Coordinator Brad Childress said the success of the offense starts with the line.

The Cleveland Browns rushed for 1,531 yards and four touchdowns as a team during the 2011 season. Former Brown Peyton Hillis led the team with 587 yards and three touchdowns on 161 carries, while Chris Ogbonnaya and Montario Hardesty combined for 600 yards and one score on 161 attempts.

The Browns addressed the running back position with the No. 3 overall pick in the 2012 NFL Draft, when they traded up to select Trent Richardson from the University of Alabama.

Already this season, the Browns have rushed for 1,306 yards and 10 touchdowns on 337 carries. Richardson has accounted for 869 of those yards and tied a Browns rookie record with nine rushing touchdowns on 247 attempts.

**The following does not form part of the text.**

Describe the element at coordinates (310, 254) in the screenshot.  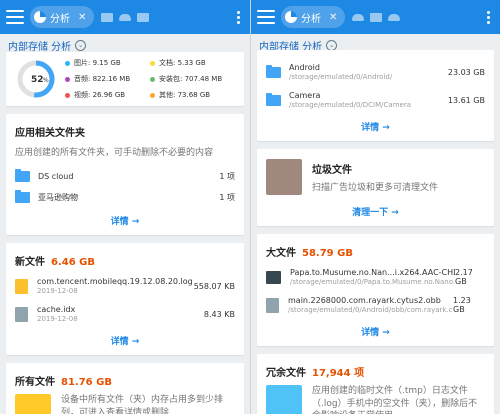
I see `card-title: 大文件 58.79 GB` at that location.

“I think the thing with the offensive line is, it all starts up front,” offensive coordinator Brad Childress said. “On offense and defense, it all starts up front. I recognize that, even though as a quarterbacks coach and offensive coordinator, it all starts up front.”

While the Browns are on pace to rush for more yards and score more touchdowns with the ground game this season, they are also on pace to allow fewer sacks on the quarterback. In 2011, they gave up 32 sacks for 173 lost yards.

This year, rookie quarterback Brandon Weeden has been sacked 24 times for 159 lost yards.

“You don’t do anything unless those guys are exerting their will on somebody else in front of them,” Childress said. “They know I feel that way. I think they’re doing a better job of exerting their will because that’s what it really comes down to. Obviously, a defensive lineman is going to try and exert his will against you. That’s probably the highest form of flattery when you say it’s a physical offensive line. They’re getting there. They’re not all there yet, but they’re getting there.”

In breaking down the performance of the Browns’ offensive line this season, Childress was quick to credit center Alex Mack, who has started 61 straight games since the team selected him in the first round of the 2009 NFL Draft.

“Alex is extremely smart; (he’s) really, really, really competitive,” Childress said. “I mean competitive, not just with the guy over him, but competitive to make the right calls because he’s kind of the quarterback of that offensive line. I just think he’s outstanding that way. He plays with good leverage for being a bigger guy. He bends well, is able to use his leverage and he continues to get better and better. I don’t know how many are better than him, but I wouldn’t say there’s a lot better than him.”